The question whether the failure of one statutory aggravating circumstance found by the jury vitiates the death sentence is not present in this case. It is, however, pending before the United States Supreme Court. See Zant v. Stephens, 456 U.S. *107410, 102 S.Ct. 1856, 72 L.Ed.2d 222 (1982). In Zant the Supreme Court certified to the Georgia Supreme Court the following question: “What are the premises of state law that support the conclusion that the death sentence in this case is not impaired by the invalidity of one of the statutory aggravating circumstances found by the jury?” Id. at 1859. The Georgia Supreme Court has answered that question by stating that
[a] case may not pass the second plane into that area in which the death penalty is authorized unless at least one statutory aggravating circumstance is found. However, this plane is passed regardless of the number of statutory aggravating circumstances found, so long as there is at least one. Once beyond this plane, the case enters the area of the factfinder’s discretion, in which all the facts and circumstances of the case determine, in terms of our metaphor, whether or not the case passes the third plane and into the area in which the death penalty is imposed.
Zant v.
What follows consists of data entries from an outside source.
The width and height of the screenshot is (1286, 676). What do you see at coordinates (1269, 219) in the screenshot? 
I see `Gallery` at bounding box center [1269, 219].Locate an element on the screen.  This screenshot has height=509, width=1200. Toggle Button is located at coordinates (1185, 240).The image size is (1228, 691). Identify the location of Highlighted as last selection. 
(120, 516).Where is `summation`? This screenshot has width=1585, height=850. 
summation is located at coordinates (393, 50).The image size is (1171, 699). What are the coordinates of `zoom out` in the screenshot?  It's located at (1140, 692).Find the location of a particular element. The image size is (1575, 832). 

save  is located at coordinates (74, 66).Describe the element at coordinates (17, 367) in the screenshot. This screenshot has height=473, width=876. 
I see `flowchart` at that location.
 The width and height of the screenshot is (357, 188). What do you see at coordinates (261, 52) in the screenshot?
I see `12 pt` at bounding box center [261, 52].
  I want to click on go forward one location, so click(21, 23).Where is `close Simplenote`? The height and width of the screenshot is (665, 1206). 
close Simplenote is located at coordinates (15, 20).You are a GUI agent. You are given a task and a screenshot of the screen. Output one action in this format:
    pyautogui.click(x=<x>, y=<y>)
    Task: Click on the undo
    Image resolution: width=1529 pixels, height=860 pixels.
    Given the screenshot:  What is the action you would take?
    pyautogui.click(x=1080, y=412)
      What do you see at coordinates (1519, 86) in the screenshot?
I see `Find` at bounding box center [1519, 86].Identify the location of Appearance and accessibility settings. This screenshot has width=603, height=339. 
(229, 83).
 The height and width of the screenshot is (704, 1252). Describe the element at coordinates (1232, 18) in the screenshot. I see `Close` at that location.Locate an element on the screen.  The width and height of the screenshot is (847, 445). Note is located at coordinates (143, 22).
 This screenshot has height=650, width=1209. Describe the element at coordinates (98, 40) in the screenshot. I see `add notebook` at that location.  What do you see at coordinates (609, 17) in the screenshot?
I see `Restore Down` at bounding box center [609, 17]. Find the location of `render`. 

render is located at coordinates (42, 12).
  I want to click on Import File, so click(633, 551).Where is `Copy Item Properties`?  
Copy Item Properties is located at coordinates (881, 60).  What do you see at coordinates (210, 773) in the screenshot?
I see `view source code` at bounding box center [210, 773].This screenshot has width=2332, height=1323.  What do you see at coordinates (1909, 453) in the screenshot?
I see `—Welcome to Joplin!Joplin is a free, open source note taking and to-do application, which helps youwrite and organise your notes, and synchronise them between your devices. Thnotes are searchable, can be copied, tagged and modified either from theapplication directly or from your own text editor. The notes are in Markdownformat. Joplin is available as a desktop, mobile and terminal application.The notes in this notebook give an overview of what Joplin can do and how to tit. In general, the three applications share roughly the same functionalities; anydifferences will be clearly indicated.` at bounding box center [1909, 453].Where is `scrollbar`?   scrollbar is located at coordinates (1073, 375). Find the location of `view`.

Stephens, 250 Ga. 97, 100, 297 S.E.2d 1, 4 (1982). Our cases accept a similar rationale underlying the use of statutory aggravating circumstances. See State v. Shaw, 636 S.W.2d 667, 675 (Mo.banc), cert. denied, - U.S. -, 103 S.Ct. 239, 74 L.Ed.2d 188 (1982); State v. Bolder, 635 S.W.2d 673, 682 (Mo. banc 1982), cert. denied, — U.S. -, 103 S.Ct. 770, 74 L.Ed.2d 983 (1983). Nevertheless, we have never decided the question that the principal opinion would purport to decide. In State v. Mercer, 618 S.W.2d 1, 10 n. 5 (Mo. banc), cert. denied, 454 U.S. 933, 102 S.Ct. 432, 70 L.Ed.2d 240 (1981), we noted the Georgia Supreme Court’s position on the issue, but we also noted that there is considerable authority to the contrary. The evidence in that case fully supported both of the aggravating circumstances that the jury found, id. at 10, and thus there was no issue of the failure of one of the aggravating circumstances.
The principal opinion’s statement is of course only dictum, but it nevertheless is a strong dictum. I think it imprudent in advance of necessity to decide the issue it purports to settle, especially by making such an unqualified statement. In Zant the Georgia Supreme Court refused to adopt such an unconditional holding. That court stated that
[a] different result might be reached in a case where evidence was submitted in support of a statutory aggravating circumstance which was not otherwise admissible, and thereafter the circumstance failed. Furthermore, this court must consider each case involving a failure of one or more of a multiple of statutory aggravating circumstances to determine whether, because of the failure, the sentence was imposed under the influence of an arbitrary factor.
250 Ga. at 101, 297 S.E.2d at 4.
We should not be quick to speak to this important issue. We should await a case in which the question is squarely presented so that we can give it full consideration. Perhaps by that time, too, we will have the guidance of the Supreme Court’s final decision in Zant.

. All statutory references are to RSMo Supp. 1982.